There are some caveats you should know before trying MHDD, however. First, the utility doesn't speak AHCI, so you'll have to configure your SATA ports as ATA before using it. And being an old tool, it can be finicky to get working on modern Windows installations as the FAQ for the software points out. Still, I've heard nothing but good things about MHDD from my colleagues in IT, so I recommend it as a possibility if you need to do some data recovery in a pinch.
If you're a large enterprise that's willing to spend the money, you may want to buy something that the data-recovery specialists use for recovering data from failed or failing disks. The PC-
3000 for Windows UDMA-e from DeepSpar Data Recovery Systems is a powerful toolkit that consists of a PCIe card, a set of adapters, and software that can diagnose and repair almost any issue that can plague a mechanical drive. That’s because it goes much deeper than the freeware tools by even being able to find and fix firmware problems. This can make it possible for you to bring a dead hard drive back to life so you can then successfully run imaging software on it to perform your data retrieval.

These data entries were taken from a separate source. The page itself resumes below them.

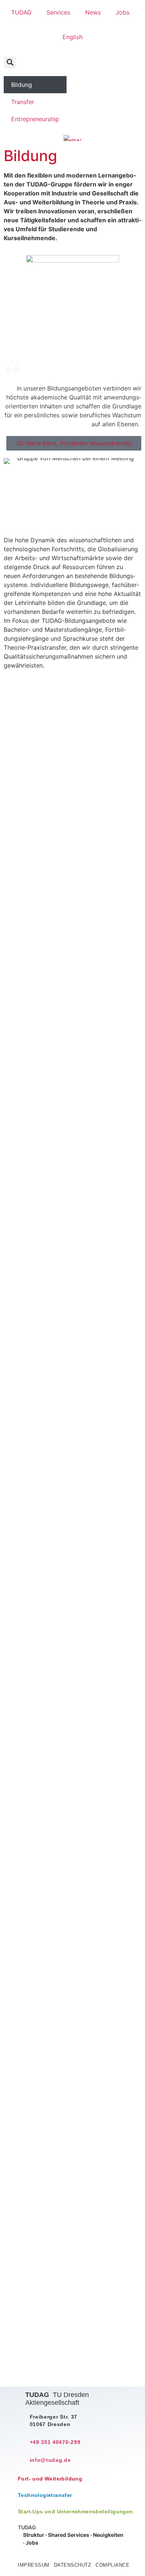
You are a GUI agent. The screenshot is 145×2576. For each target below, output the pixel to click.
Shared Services (68, 2535)
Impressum (33, 2565)
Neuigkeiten (108, 2535)
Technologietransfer (45, 2495)
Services (58, 12)
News (93, 12)
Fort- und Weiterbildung (50, 2479)
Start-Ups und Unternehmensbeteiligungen (75, 2511)
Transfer (22, 102)
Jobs (122, 12)
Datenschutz (72, 2565)
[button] (10, 62)
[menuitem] (72, 36)
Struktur (33, 2535)
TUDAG (21, 12)
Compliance (112, 2565)
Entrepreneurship (35, 119)
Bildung (21, 84)
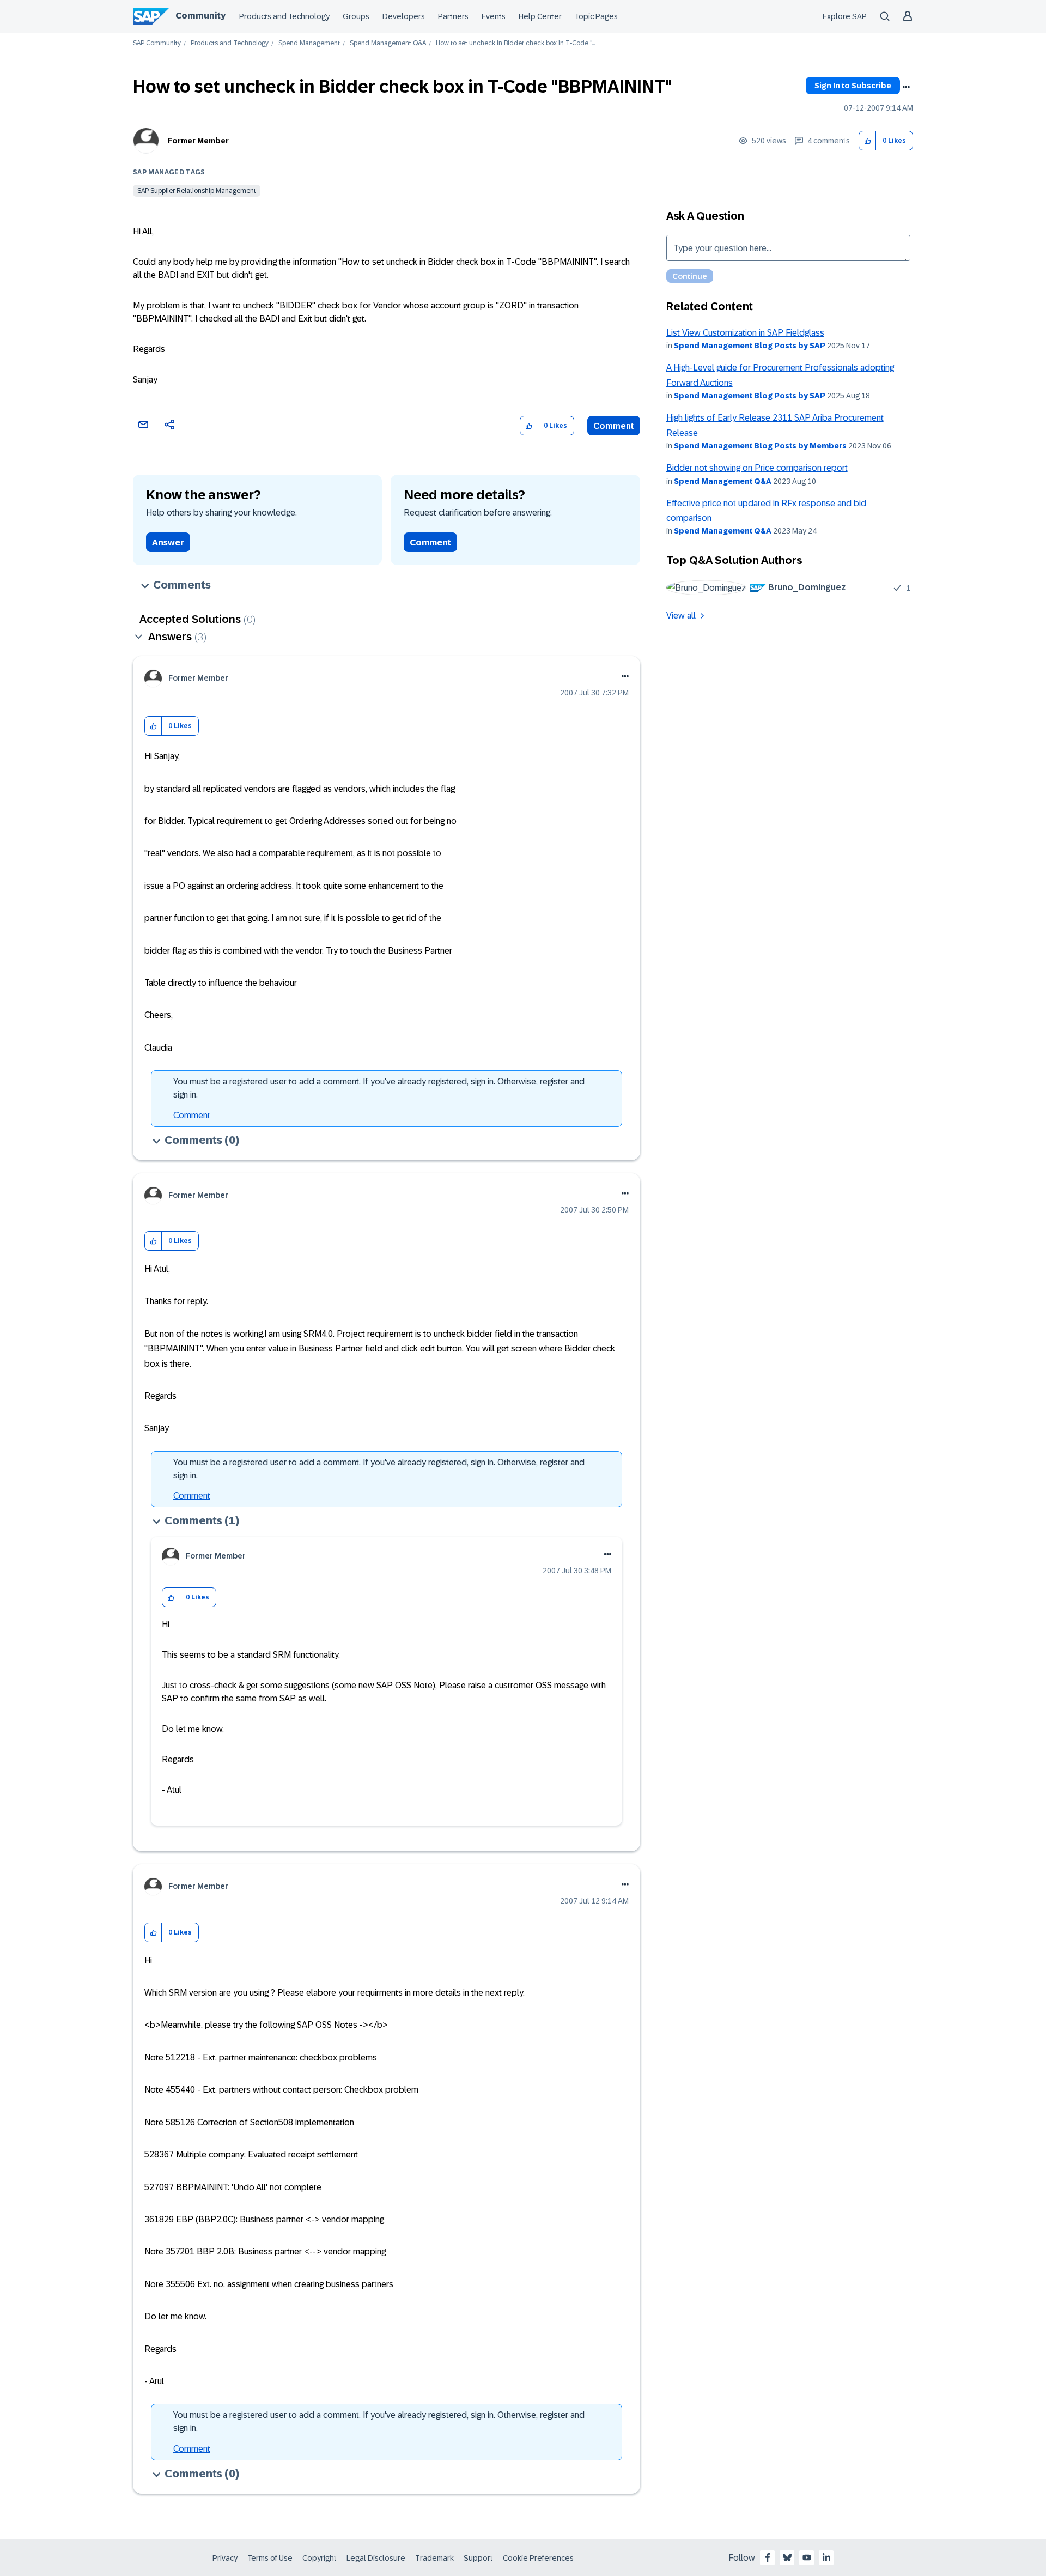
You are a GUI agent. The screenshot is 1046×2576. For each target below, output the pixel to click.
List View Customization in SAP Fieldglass (745, 332)
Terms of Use (270, 2558)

The great thing about the PC-3000 is that you can use it in your own server room or datacenter, which gives you total control over your data-retrieval operation as opposed to outsourcing your problem to a third-party data-recovery service. For businesses that handle highly sensitive data, this can be a wise investment. You also don't need to purchase any special hardware to use PC-3000, and you don't need to have a clean room to perform your recovery.
Kroll OnTrack Data Recovery
Finally, there are just those times when the best thing you should do is send your failed or failing drive to some professionals and let them handle retrieving data from it. This is especially true with solid state drives as they tend not to give you any warning before they catastrophically fail. Yes that "click-click-clicking" sound that failing hard disk drives sometimes make is actually a blessing in disguise: It translates as "Quick! Get your data off me now, or else!"
So, when it comes to recovering data from a failed solid state drive, you're best practical bet is to send it to a professional data recovery service. The one that most of my colleagues recommend most highly is Kroll OnTrack, a leader in the fields of data recovery, secure data erasure, and e-discovery services. A colleague drove this point home to me when she shared a story about a friend of hers who does IT training and presentations for conferences. He had been preparing for an upcoming session when the Intel 320 Series SSD in his computer suddenly died and the machine bluescreened. The reason for this, it turned out, was because at the time there was a known firmware bug in that particular model of SSD, and Intel's website indicated that once that particular problem happened "no data on the SSD can be accessed and the user cannot write to or read from the SSD." So the trainer/presenter quickly shipped his failed drive off to Knoll OnTrack, who analyzed it for $65 and said they would be able to retrieve all of the data on the drive -- for the price of $1,500. After negotiating the price down to around a grand, he paid up and got a copy of everything on his drive.
Now, $1,000 may seem like a lot of money just to retrieve data from a single failed solid state drive. But if the data on that drive is critical to the success of your business, then my advice is bite the bullet and pony up because the geeks at Knoll OnTrack definitely know what they're doing.